» **What the exercise asks**: In the records below, find the line holding "The height and"; copy it and every line after it to the end, omitting all images.

» **Record excerpts**:

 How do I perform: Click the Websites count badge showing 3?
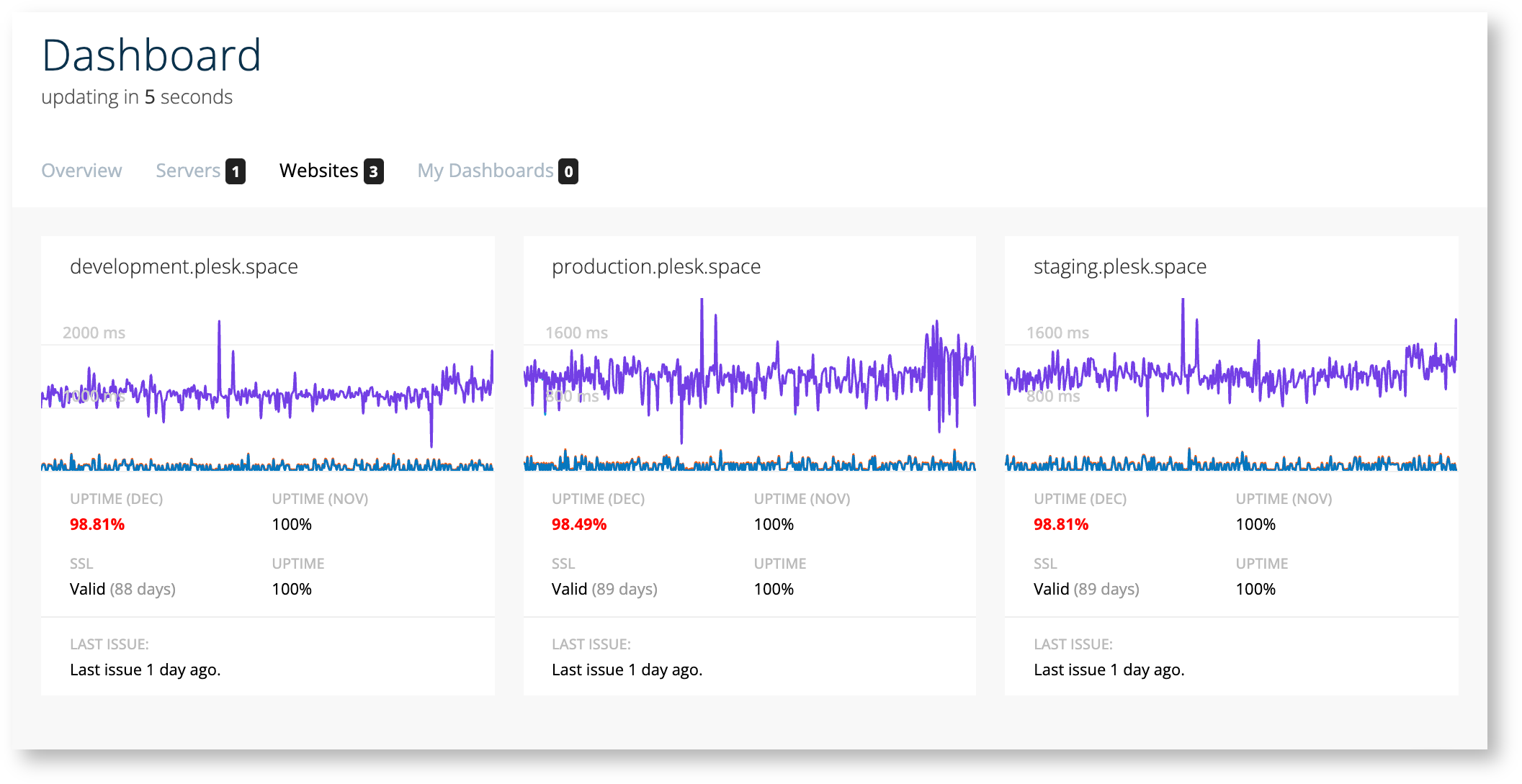click(x=373, y=171)
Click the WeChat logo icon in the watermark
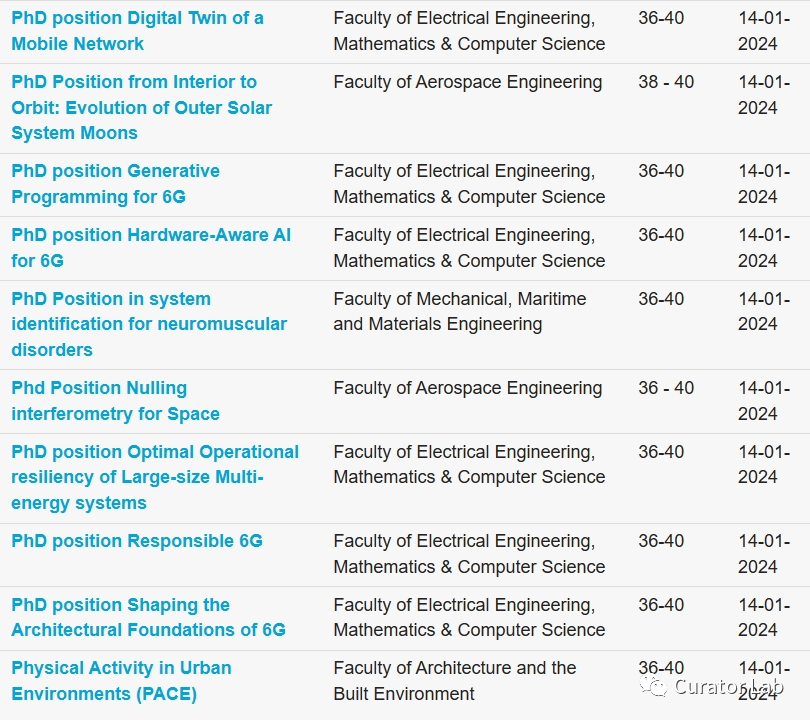This screenshot has height=720, width=810. coord(653,686)

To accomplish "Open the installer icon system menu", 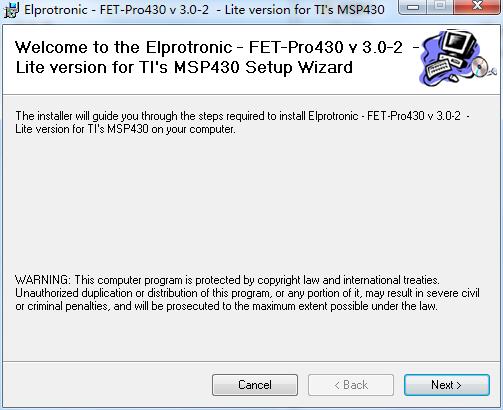I will (x=11, y=9).
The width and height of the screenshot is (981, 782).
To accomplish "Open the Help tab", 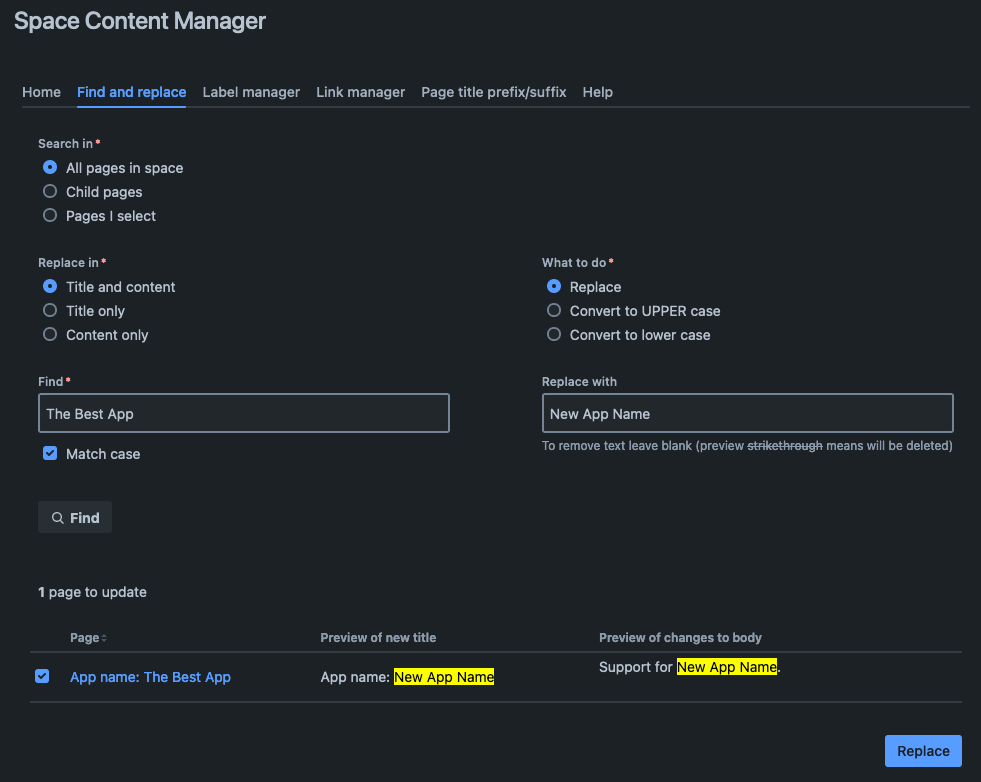I will coord(597,92).
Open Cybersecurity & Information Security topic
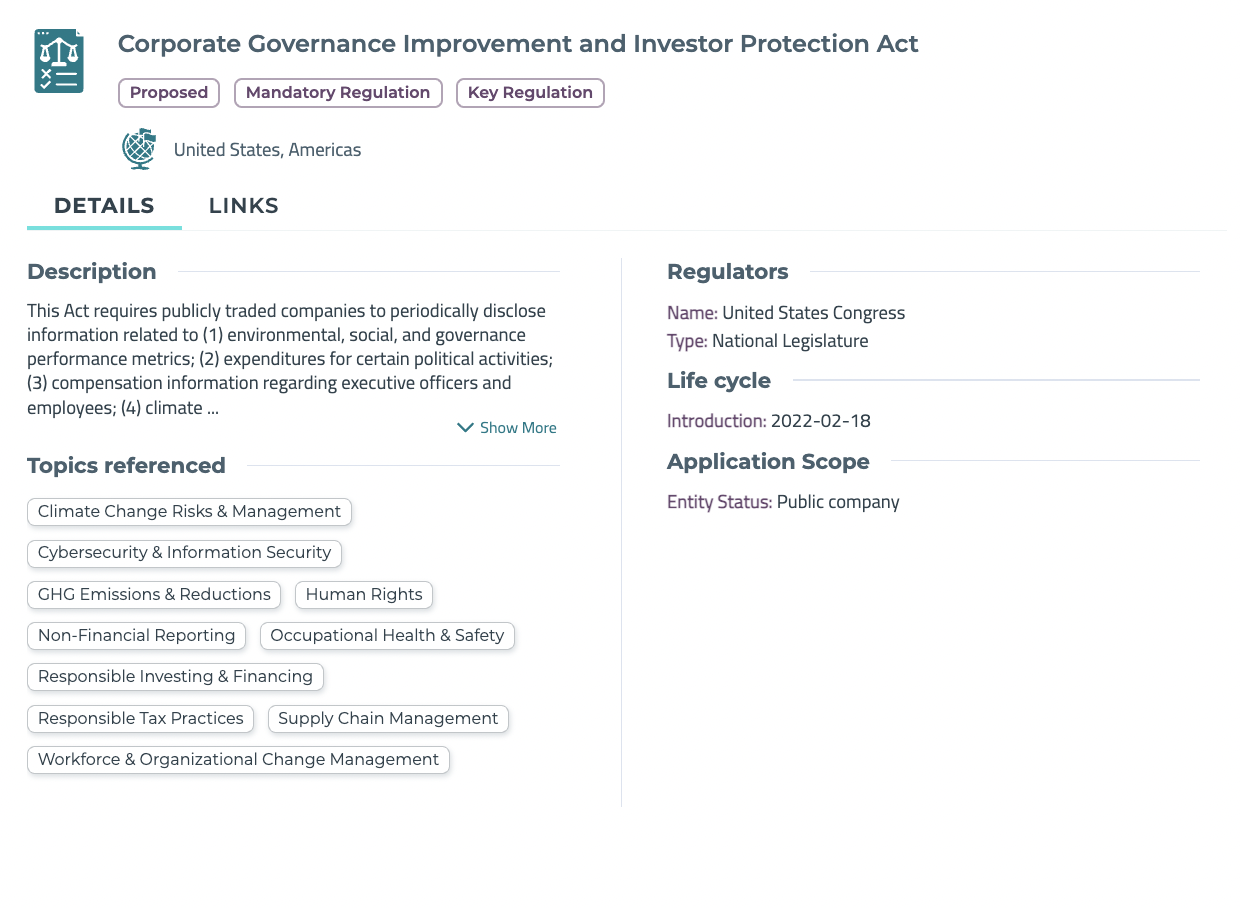 pos(184,553)
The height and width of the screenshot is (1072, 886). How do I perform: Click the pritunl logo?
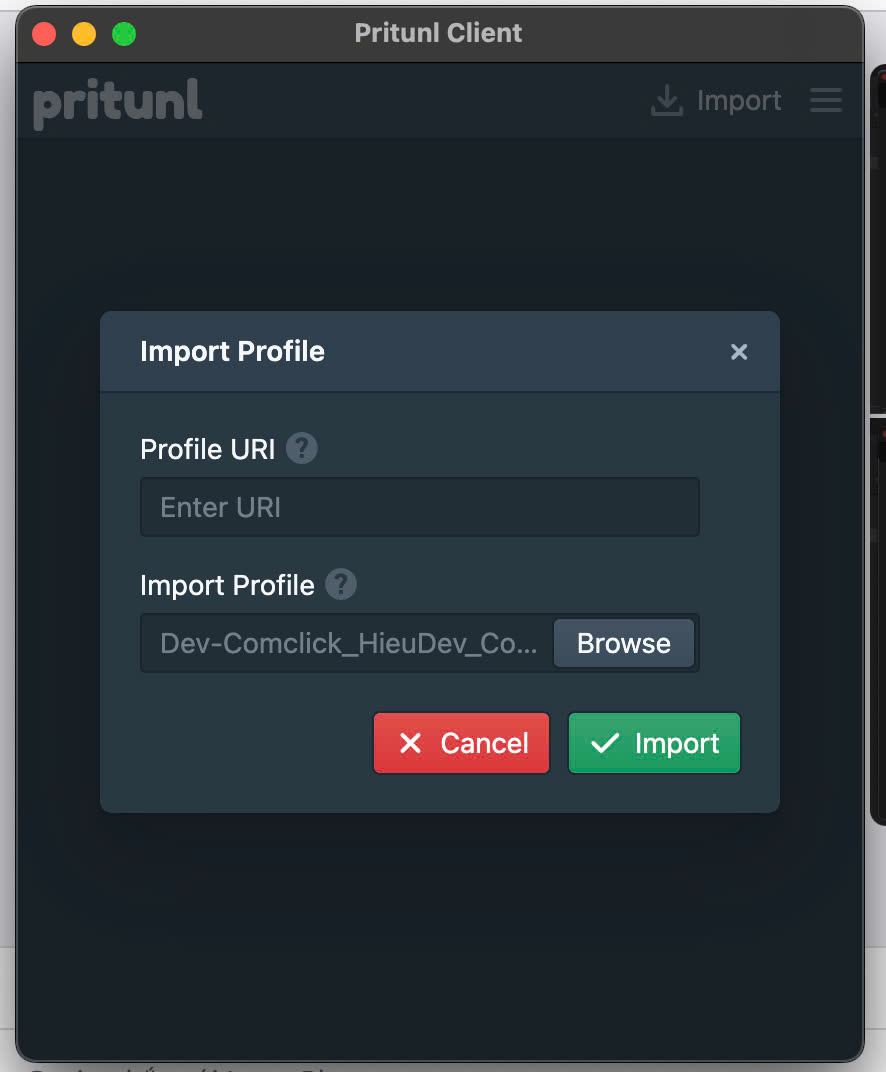tap(118, 103)
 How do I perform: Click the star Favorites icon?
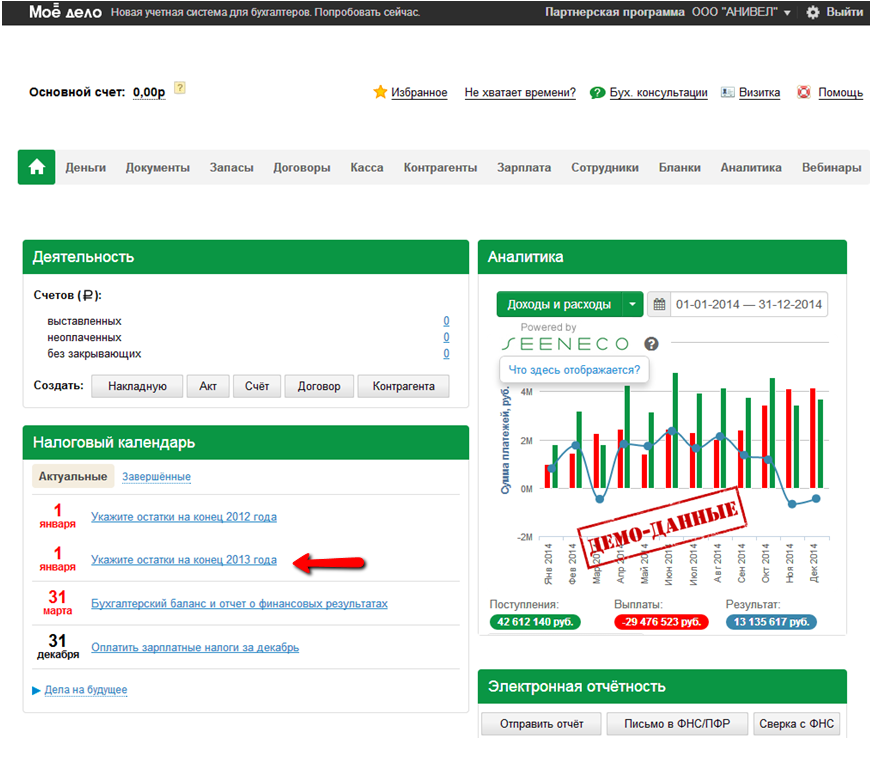pos(380,92)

» **Answer area**:
The height and width of the screenshot is (1072, 886). How do I perform: Click the pritunl logo?
tap(118, 103)
 How do I perform: Click the star Favorites icon?
pos(380,92)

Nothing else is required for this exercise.